In 1 is schematically a sensor device 1 shown according to an embodiment of the present invention. The sensor device 1 has a sensor 2 and a protocol converter circuit 3 on. The sensor 2 is for example a linear travel sensor of a control system of a rear axle steering of a vehicle.

The sensor 2 has a signal output for the transmission of sensor signals according to a first protocol. The first protocol is, for example, a SENT protocol. A sensor signal according to the first protocol preferably has a synchronization pulse, a pulse for transmitting status and communication information, a large number of data pulses, a control pulse and optionally a pause pulse.
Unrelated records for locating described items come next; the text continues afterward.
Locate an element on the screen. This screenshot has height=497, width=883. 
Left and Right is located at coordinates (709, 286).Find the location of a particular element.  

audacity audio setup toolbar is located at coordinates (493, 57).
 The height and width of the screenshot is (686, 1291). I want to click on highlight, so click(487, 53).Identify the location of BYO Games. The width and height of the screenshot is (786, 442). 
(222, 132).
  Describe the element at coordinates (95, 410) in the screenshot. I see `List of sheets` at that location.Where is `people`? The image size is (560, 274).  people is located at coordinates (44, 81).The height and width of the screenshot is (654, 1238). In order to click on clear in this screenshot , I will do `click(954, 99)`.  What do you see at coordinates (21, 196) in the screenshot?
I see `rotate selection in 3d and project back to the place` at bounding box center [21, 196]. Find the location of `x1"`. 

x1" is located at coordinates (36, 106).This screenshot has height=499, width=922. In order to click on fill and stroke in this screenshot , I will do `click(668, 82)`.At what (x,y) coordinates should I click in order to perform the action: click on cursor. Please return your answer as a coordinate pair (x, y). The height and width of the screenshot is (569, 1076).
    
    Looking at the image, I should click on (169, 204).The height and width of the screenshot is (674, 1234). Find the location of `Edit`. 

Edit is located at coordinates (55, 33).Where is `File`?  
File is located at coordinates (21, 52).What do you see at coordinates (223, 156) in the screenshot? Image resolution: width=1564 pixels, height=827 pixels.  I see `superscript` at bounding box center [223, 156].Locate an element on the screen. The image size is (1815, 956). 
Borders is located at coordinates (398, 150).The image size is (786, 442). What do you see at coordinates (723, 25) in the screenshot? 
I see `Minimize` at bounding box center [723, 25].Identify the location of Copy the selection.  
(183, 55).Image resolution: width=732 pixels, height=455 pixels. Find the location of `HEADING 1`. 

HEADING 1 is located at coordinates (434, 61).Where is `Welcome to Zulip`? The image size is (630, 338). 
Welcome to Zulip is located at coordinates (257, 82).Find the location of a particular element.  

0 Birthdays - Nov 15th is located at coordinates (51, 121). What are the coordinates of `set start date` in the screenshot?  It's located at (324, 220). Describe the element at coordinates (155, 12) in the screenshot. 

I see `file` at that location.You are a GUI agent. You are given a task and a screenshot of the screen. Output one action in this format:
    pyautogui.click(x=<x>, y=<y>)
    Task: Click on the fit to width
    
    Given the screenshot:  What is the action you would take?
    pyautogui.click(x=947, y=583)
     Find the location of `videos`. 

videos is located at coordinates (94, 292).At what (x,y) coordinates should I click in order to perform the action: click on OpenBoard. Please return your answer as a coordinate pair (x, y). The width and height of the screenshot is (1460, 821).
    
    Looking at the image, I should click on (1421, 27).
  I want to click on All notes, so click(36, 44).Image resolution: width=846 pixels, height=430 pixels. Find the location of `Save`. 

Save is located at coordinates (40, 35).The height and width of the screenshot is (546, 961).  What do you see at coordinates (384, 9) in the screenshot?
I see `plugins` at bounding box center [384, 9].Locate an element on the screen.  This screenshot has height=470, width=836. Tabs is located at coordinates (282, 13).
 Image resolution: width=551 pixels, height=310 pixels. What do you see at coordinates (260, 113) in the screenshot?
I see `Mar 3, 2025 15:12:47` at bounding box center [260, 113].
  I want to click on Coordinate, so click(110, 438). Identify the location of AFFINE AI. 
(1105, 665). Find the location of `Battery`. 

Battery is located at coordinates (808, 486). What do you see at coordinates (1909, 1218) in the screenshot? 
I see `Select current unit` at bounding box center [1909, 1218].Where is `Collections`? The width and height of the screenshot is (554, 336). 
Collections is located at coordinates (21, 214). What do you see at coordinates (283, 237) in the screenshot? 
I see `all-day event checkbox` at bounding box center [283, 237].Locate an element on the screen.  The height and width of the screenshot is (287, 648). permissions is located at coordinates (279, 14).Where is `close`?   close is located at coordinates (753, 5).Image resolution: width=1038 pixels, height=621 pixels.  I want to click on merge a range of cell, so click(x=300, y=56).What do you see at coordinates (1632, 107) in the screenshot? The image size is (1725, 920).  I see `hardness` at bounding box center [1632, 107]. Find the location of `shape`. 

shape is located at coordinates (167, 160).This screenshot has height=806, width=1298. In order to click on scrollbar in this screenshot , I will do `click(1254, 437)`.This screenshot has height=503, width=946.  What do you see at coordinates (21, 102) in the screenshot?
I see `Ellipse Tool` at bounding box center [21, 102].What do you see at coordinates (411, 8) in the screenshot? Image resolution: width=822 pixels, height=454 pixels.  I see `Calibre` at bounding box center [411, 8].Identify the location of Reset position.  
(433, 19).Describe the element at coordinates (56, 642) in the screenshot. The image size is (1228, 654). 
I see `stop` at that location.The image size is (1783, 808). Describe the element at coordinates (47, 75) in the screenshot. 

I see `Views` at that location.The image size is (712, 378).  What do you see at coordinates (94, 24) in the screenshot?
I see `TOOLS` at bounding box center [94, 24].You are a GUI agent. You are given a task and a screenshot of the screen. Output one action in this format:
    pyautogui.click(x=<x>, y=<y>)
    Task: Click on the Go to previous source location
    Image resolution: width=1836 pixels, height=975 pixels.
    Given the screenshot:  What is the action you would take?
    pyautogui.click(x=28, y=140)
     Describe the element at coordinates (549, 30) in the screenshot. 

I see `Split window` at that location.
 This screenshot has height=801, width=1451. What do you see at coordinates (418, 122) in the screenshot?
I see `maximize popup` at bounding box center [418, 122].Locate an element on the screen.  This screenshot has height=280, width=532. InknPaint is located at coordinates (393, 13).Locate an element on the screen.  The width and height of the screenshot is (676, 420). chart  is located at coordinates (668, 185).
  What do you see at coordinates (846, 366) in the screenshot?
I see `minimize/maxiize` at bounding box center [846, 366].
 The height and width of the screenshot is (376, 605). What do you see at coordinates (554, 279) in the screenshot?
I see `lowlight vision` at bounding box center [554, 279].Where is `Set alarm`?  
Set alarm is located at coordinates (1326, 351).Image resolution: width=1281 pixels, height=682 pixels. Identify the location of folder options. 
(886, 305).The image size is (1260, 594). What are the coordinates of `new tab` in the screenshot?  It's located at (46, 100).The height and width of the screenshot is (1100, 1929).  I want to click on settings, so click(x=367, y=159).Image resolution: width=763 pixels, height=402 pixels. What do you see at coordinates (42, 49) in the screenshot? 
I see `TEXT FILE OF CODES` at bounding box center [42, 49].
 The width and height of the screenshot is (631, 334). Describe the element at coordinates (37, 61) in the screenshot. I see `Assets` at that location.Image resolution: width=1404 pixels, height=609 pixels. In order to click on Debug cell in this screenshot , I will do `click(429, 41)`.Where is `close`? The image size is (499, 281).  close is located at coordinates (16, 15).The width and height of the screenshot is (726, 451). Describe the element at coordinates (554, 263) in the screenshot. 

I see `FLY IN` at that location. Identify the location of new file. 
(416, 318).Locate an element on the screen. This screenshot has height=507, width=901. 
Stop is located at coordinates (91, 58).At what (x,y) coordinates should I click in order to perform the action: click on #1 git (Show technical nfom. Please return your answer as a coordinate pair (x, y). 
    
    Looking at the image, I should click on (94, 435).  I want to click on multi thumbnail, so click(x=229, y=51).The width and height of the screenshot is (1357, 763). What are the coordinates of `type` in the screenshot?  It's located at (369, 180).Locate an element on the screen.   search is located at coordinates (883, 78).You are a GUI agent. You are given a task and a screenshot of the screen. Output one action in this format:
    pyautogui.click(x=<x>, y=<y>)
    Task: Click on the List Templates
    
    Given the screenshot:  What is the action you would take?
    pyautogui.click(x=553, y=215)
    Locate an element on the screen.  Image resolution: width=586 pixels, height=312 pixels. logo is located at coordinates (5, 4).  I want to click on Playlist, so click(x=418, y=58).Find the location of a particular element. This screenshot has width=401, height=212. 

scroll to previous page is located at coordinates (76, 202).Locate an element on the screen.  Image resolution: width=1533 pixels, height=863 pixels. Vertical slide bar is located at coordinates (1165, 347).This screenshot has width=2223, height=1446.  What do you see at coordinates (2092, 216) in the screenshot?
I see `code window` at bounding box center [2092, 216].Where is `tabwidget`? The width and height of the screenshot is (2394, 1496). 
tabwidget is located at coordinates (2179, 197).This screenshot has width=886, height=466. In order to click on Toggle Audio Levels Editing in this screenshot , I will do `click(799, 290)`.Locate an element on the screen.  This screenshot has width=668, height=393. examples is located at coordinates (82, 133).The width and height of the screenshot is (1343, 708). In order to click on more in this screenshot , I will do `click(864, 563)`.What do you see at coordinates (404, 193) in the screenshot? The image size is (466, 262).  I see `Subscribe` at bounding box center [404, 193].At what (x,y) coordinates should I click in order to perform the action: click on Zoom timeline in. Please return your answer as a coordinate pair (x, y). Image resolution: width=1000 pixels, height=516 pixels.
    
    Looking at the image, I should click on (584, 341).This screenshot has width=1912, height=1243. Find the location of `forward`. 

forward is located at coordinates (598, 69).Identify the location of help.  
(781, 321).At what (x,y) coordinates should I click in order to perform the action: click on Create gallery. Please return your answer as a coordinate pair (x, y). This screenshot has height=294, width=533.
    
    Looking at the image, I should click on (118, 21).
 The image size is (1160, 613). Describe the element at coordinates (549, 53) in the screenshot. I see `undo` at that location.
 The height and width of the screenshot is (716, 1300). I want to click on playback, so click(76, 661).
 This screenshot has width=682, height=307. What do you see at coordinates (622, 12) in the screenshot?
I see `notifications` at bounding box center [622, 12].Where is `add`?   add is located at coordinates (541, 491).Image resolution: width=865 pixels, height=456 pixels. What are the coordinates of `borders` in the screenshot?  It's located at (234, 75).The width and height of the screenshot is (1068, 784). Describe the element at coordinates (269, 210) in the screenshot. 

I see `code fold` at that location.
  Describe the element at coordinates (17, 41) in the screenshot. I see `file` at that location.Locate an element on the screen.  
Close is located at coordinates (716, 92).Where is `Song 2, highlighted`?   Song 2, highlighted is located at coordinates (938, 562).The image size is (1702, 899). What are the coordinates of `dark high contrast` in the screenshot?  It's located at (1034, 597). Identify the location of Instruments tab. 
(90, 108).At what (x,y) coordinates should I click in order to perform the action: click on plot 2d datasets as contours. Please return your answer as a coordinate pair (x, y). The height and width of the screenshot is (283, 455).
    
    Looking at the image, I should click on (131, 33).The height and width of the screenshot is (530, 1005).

The transmission according to the first protocol takes place unidirectionally and via a signal line 8th . The transmission is preferably carried out asynchronously. The sensor 2 also has another head GND for connection to the vehicle ground and a conductor 5 ' for a supply voltage. Furthermore, the sensor 2 a voltage interface with the three conductors for supply voltage, signal voltage and vehicle ground 5 ' , 8th , GND on. The supply voltage is preferably 5 V. The low level of the signal voltage is preferably less than 0.5 V, the high level is preferably greater than 4.1 V. The sensor 2 is via the three conductors for supply voltage, signal voltage and vehicle ground 5 ' , 8th , GND connected to the 3.

The protocol converter circuit 3 has a receiving circuit with a signal input for sensor signals according to the first protocol. This signal input includes a voltage interface with inputs for the three conductors for supply voltage 5 ' , Signal voltage 8th and vehicle mass GND on.

The protocol converter circuit 3 is via a signal output of a transmission circuit of the protocol converter circuit 3 with an electrical control unit 4th connected. The signal output of the transmission circuit comprises a current interface with two conductors for signal voltage 9 and vehicle mass GND . The protocol converter circuit 3 is also via a conductor for the supply voltage 5 with the electrical control unit 4th connected. At the protocol converter circuit 3 can be another connection 7th for an external supply voltage and an external ground connection 6th be provided.

Using the protocol converter circuit 3 the sensor signal is converted according to the first protocol into a control signal according to the second protocol. The second protocol is preferably a PAS3, PAS4 or PSI5 protocol. According to the second protocol, the control signal preferably has two start bits, a large number of data bits and one or more control bits, for example a parity bit or three bits for the cyclical redundancy check, CRC bits. The bits are Manchester-coded, for example. The control signal is, for example, a control signal for controlling an actuator of a control system of a rear axle steering of a vehicle.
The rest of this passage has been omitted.